▶ **What you will do**
Please give, word for word, the line containing "نکست وان (380, 1051)" and every line that comes after it in the data below.

--- Data records Enclosed Below ---

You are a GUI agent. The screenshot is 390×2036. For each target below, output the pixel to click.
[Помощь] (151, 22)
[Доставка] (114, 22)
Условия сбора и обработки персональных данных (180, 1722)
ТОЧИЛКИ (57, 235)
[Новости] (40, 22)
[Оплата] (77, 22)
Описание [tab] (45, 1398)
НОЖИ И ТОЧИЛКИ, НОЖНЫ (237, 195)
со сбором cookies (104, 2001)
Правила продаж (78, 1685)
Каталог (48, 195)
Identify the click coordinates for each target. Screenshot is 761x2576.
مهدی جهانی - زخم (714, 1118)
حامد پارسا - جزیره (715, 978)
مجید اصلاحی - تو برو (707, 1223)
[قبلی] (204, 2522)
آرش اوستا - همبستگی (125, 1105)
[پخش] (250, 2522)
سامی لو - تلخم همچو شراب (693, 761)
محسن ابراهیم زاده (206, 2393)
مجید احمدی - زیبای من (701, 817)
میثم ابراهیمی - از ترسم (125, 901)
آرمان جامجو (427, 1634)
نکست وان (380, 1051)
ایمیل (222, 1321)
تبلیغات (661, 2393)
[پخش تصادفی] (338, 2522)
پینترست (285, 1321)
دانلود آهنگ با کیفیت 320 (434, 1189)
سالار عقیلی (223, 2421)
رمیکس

--- End of Enclosed Data records ---

▶ **Exercise solution**
نکست وان (380, 1051)
ایمیل (222, 1321)
تبلیغات (661, 2393)
[پخش تصادفی] (338, 2522)
پینترست (285, 1321)
دانلود آهنگ با کیفیت 320 (434, 1189)
سالار عقیلی (223, 2421)
رمیکس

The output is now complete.